Copy out every one of the rows below word for word, omitting the pictures.

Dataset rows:

┌──

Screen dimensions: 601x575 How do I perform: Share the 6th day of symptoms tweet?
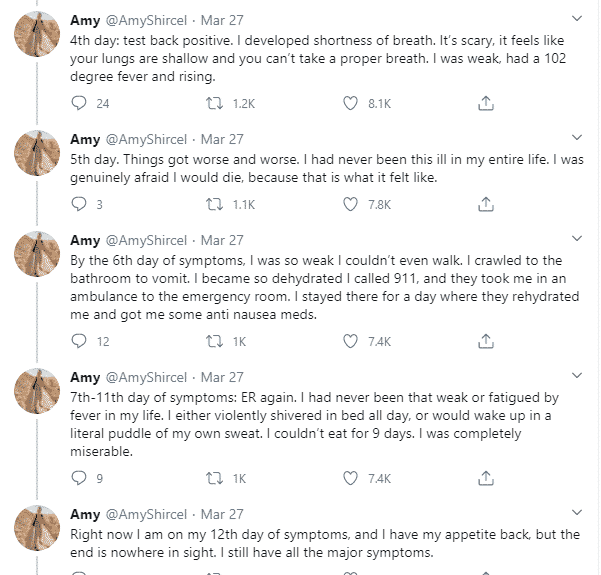tap(485, 341)
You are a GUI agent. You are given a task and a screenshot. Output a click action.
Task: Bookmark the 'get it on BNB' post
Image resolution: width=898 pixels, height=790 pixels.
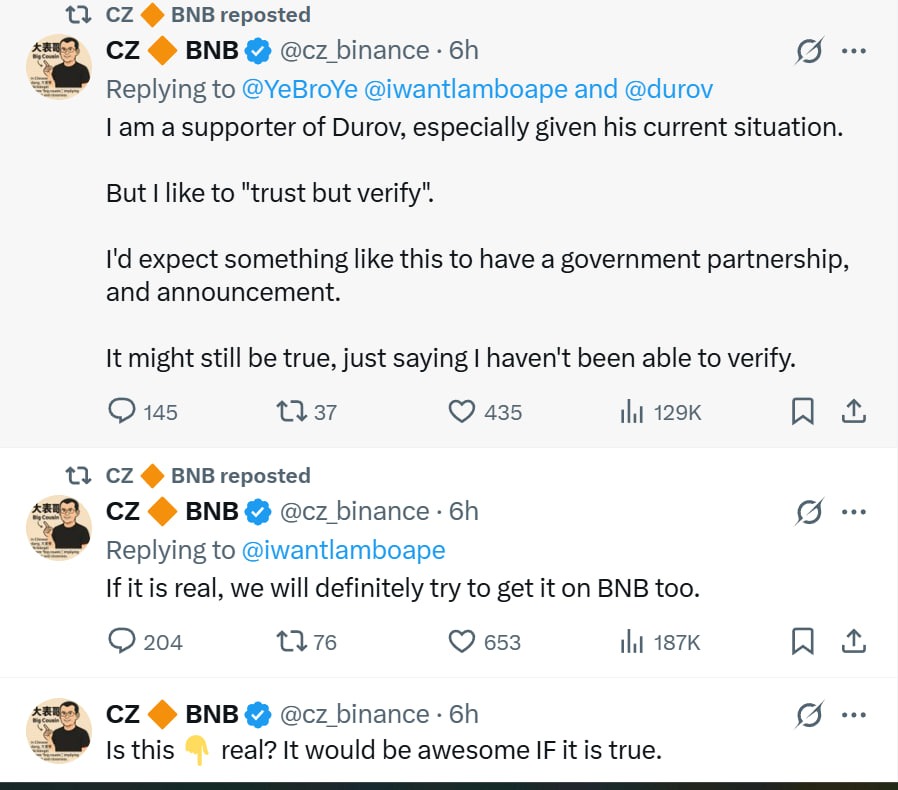(802, 641)
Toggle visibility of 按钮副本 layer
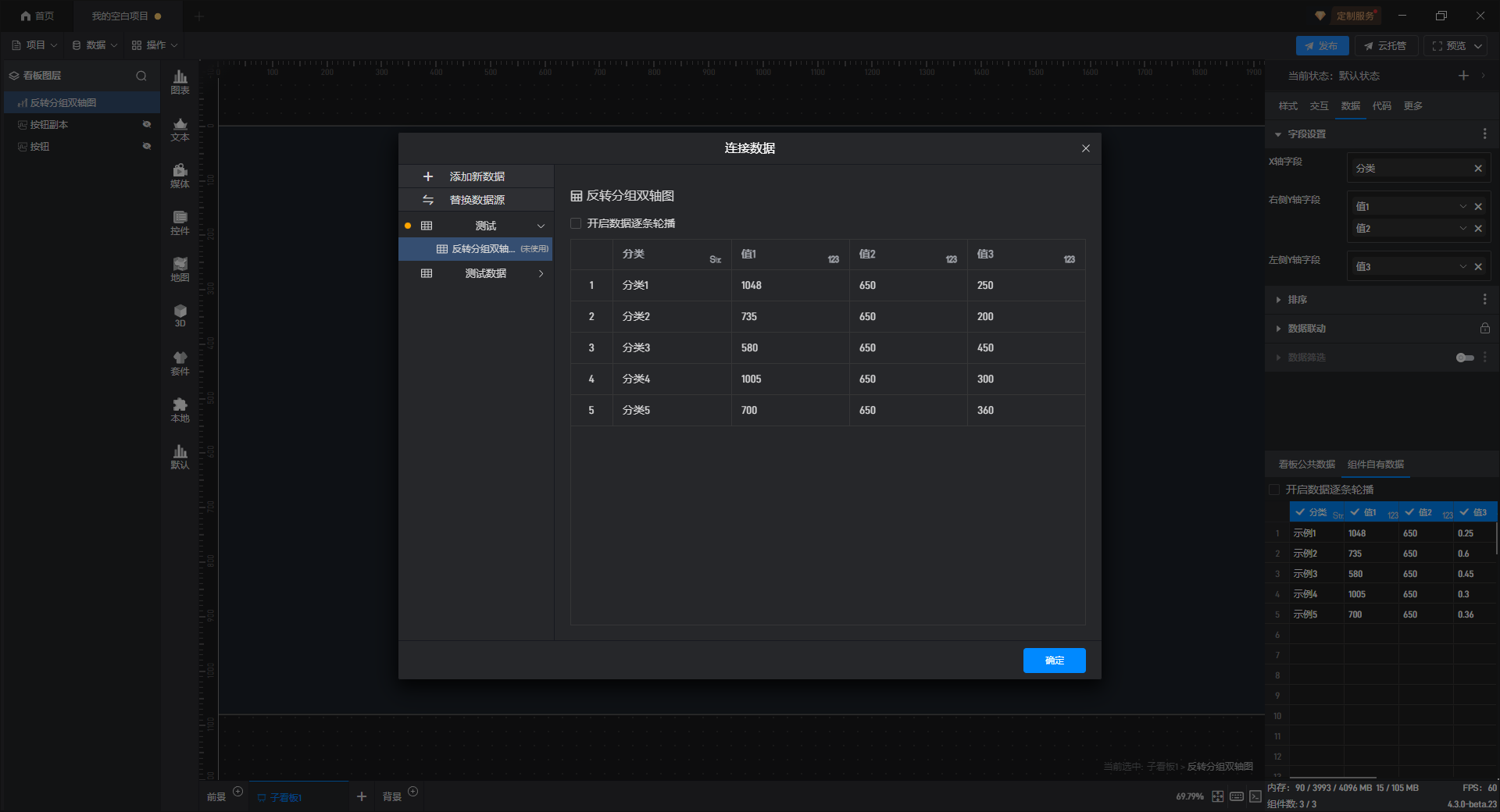The width and height of the screenshot is (1500, 812). point(146,125)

└──

FINAL RESULT:
Screen dimensions: 601x575 How do I perform: Share the 6th day of symptoms tweet?
tap(485, 341)
You are a GUI agent. You are given a task and a screenshot. Output a click action.
Task: Bookmark the 'get it on BNB' post
Image resolution: width=898 pixels, height=790 pixels.
(802, 641)
Toggle visibility of 按钮副本 layer
The width and height of the screenshot is (1500, 812). point(146,125)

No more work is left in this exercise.